Sentirse normal, uno más

Al día siguiente, era la estrella en todos los medios, todas las televisiones, todo el planeta. Todos querían contar la historia, una historia de superación, y de cómo a pesar de las adversidades, los sueños se pueden cumplir. Están para cumplirse. Debbie, su madre, relató mejor qué nadie qué se sentía en aquellos momentos. Dónde estaba el alcanza de aquella hazaña. "Yo veo el autismo como el muro de Berlín y Jason lo ha roto".

Tras ese fulgurante e imborrable éxito, no volvió a jugar a baloncesto. Actualmente, compatibiliza sus estudios con un trabajo a media jornada en un mercado de alimentos, y colabora en la recaudación de fondos para la investigación del autismo, mediante charlas y conferencias en Estados Unidos.
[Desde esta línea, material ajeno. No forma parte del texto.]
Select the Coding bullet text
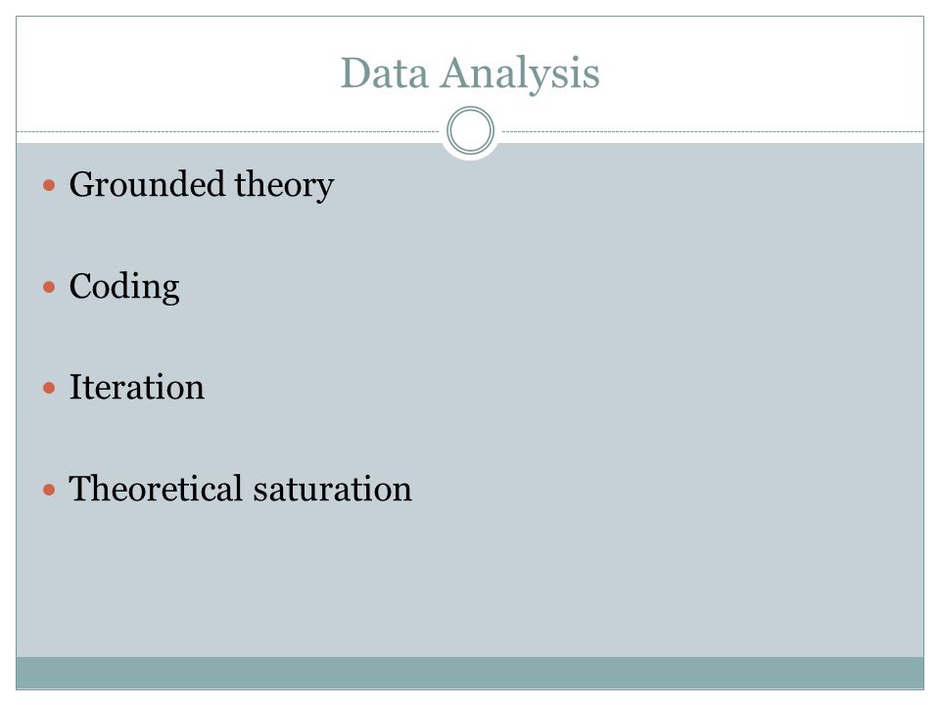This screenshot has height=705, width=940. tap(124, 287)
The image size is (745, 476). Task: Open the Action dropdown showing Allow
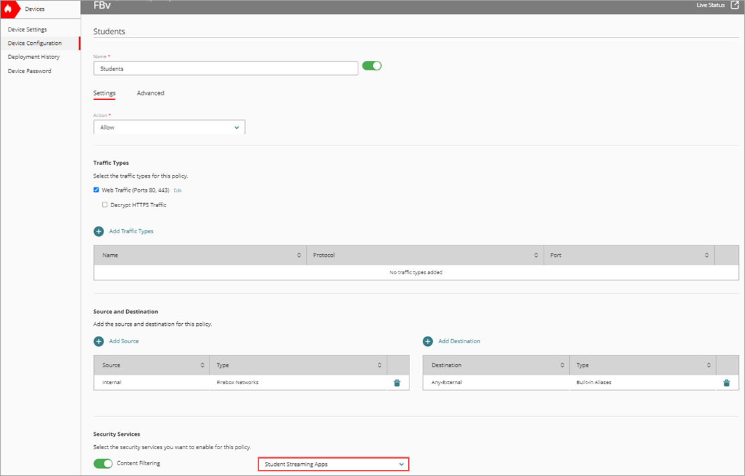tap(168, 127)
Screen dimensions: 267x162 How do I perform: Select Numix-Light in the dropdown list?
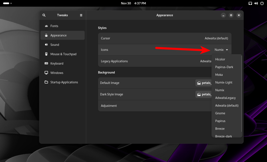point(224,82)
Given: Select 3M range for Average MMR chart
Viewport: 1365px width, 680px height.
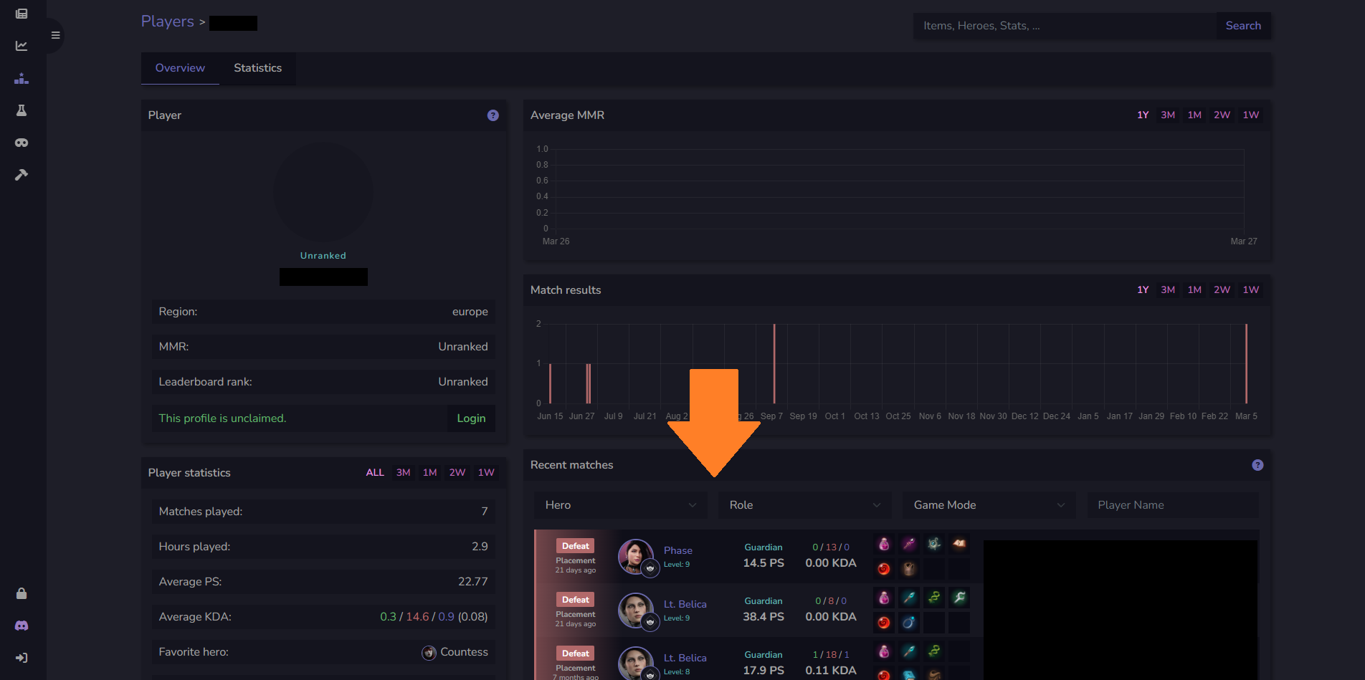Looking at the screenshot, I should pos(1167,115).
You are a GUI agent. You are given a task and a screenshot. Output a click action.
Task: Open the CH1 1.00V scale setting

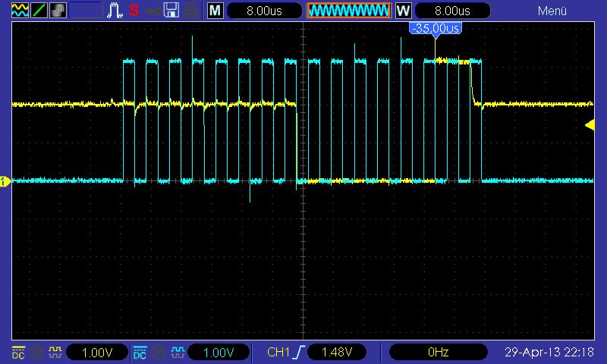(97, 352)
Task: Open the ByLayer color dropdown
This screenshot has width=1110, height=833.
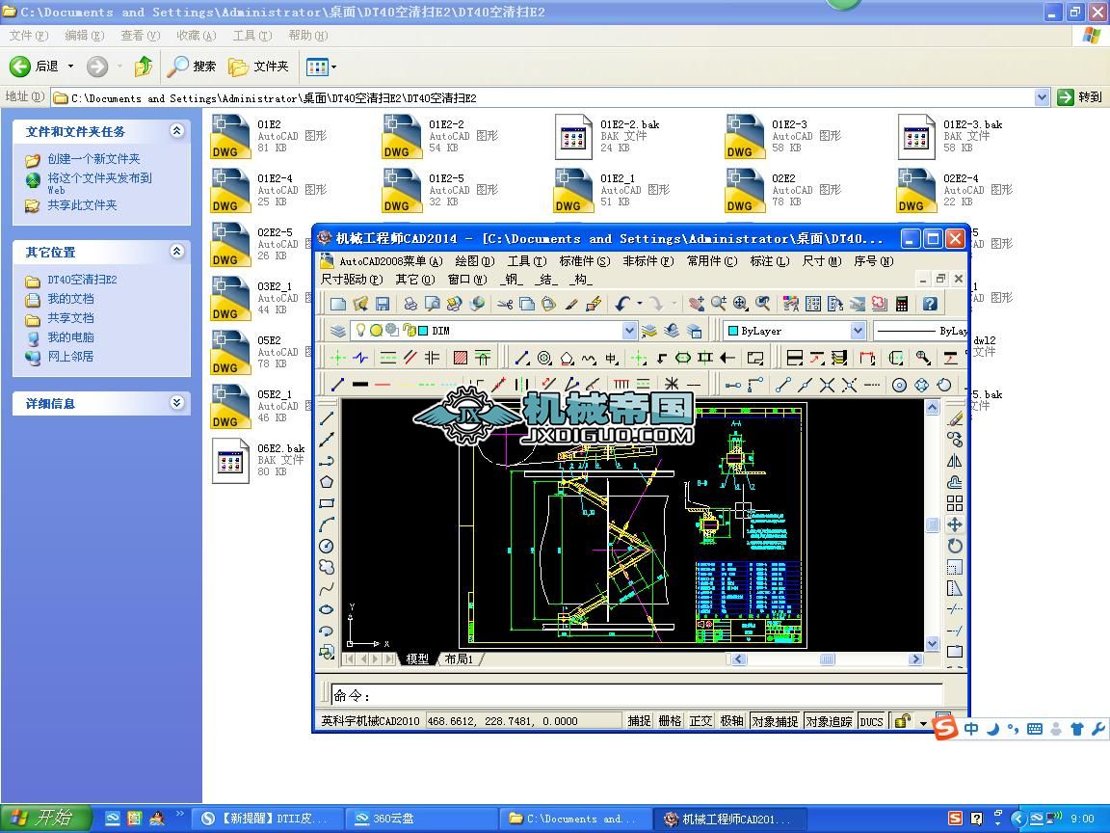Action: [858, 331]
Contando su historia de superación, y de sentirse integrado en un equipo de baloncesto escolar.

Pero cuando McElwain cuenta su historia, su cuento, no resalta que fuera un partido apoteósico, ni que hubiera metido seis triples seguidos. Ni siquiera presume de haber recibido el premio que la ESPN concede al mejor momento deportivo del año, o de compartir homenajes desde entonces con personalidades como Magic Johnson. Para el joven autista, lo mejor de aquel día, de aquel emotivo día, fue que, por un momento y para siempre, es uno más.